Raise the bar. If they stay with you, then fine. If not, there are always people out there who are willing to pay more for better services. You just need to look out for those people. Sure, it’s easier to work with the underpaying clients, but this is freelancing. You have to risk it sometimes. Charge more, and the right clients will come to you.
2. Never take too much work at once
When you’re at the beginning of freelancing career, you’ll want all the jobs in the world. And, sure enough, you’ll get as many jobs as you can dream off. Most of them will be underpaid and hard, but who cares? You have a ton of work to do and you’re happy. But then, you realise it’s 3 AM in the morning. And you’ve been working all day. For a $14 income.
That’s when you have to stop and reflect on the quantity of work you can actually do. Working as a freelancer is freeing, but don’t take that the wrong way. That means you can flex with your hours. It doesn’t mean you should work all through the night. That you should take every single job that comes your way. It means you need to balance work time with personal time, just like you’d do at a normal job.
It’s great to see you have a lot of work to do. But it will most probably turn against you. Having too many projects to work on turns into a burden. It gets overwhelming fast. Never, ever, ever take in more work than you’re comfortable with doing. Take things slow and yes, refuse a client or two. You won’t die. You’ll do better work for fewer people. But those people will stay with you for months, even years at the time.
3. Never take jobs on impulse
Would you just take a job the first minute it would’ve been presented to you, just because you liked the look of the paycheck? Of course not. As a freelancer, the urge to get jobs fast is great. It’s like all you want to do is to sit there and accept whatever job turns up. Or apply to whatever job you see on the many freelancing jobs platforms out there.

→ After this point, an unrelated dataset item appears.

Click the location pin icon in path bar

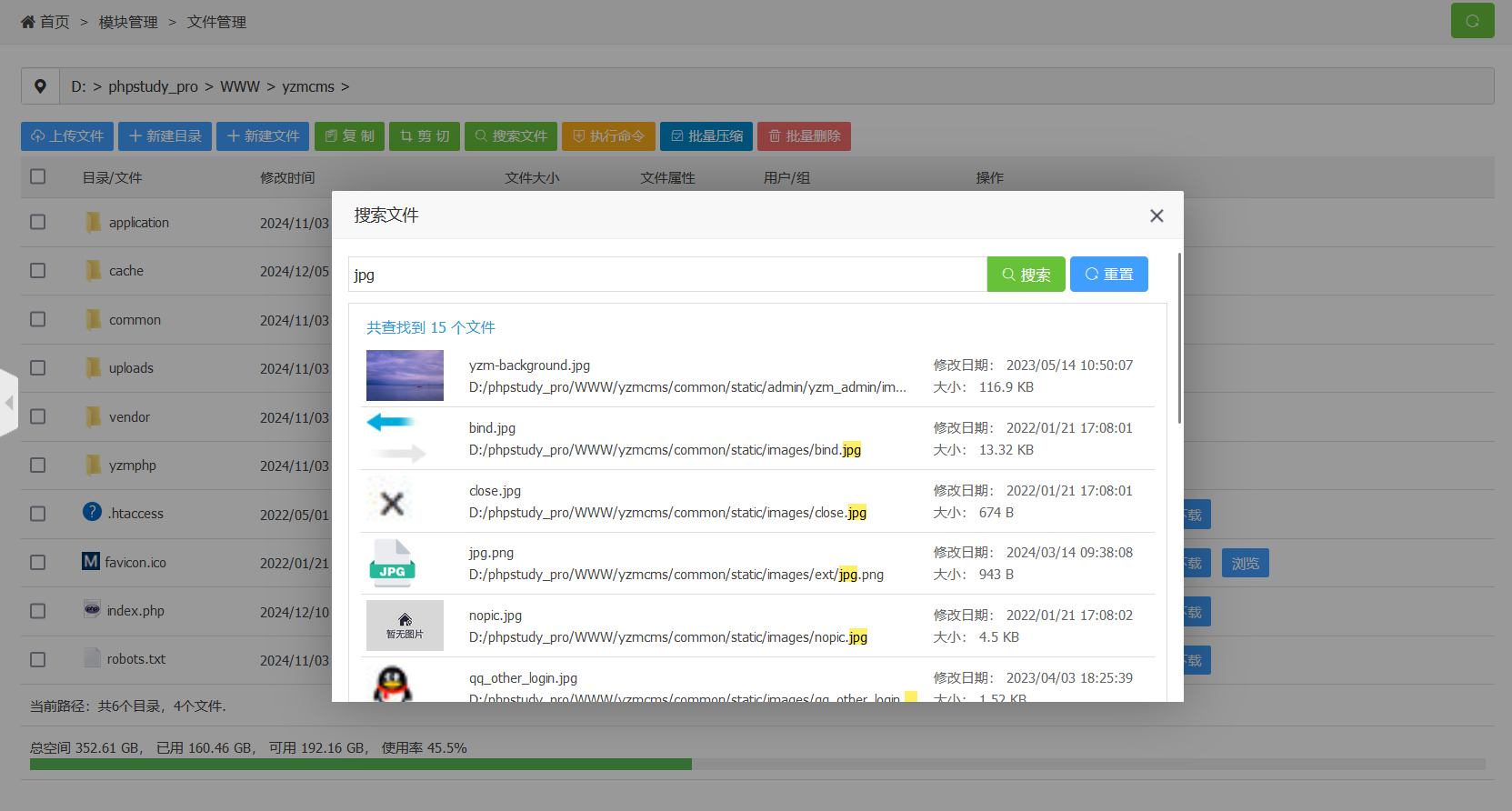(40, 86)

The minute you do that, you’re screwed. You have to take each and every job proposal as serious as you’d do a new full-time job interview. Read the requirements, be careful on the payment terms and try and get to know your employer first and foremost. You don’t want to get stuck with the wrong person for weeks, even months on end. This only happens when you take jobs on impulse. Don’t.
4. Never work on weekends
The weekends are specifically designed for free time. Leisure. Entertainment. Movies, brunches, sitting around the pool. Whatever it is that you like to do as pleasure, you do on the weekends. Working on the weekends is not going to be something sustainable in the long term. You’ll eventually run out of those juices and end up drained. Sick of it. You’ll end up hating the thing you loved doing. Just because you don’t know when to stop and relax. The weekends are the perfect time for doing anything else but work.
5. Never get discouraged
You’ll sit there and nothing will work for you. No new clients, loads of harsh current clients, low payments, delayed payments, no new milestones, the list goes on. You get discouraged and start thinking about updating your CV and apply for some local jobs. The minute you do that, your independence dream will burn around you.
The most valuable lesson I’ve learned after three years as a full-time freelancer is patience. I learned to be patient with difficult clients. I then learned to be patient with a slow week, even a slow month. Lastly, I learned patience a lot when my paychecks were delayed. And then delayed again. Patience is the most important virtue you can learn as a freelancer. Don’t get discouraged.
Be patient. The bad week will eventually pass. The unpleasant client will leave. The payments will go through. Patience. Learn it, embrace it, stand by it. It does sound cheesy and motivational, but it works wonders if you emrace patience. Stay vigilant. And patient.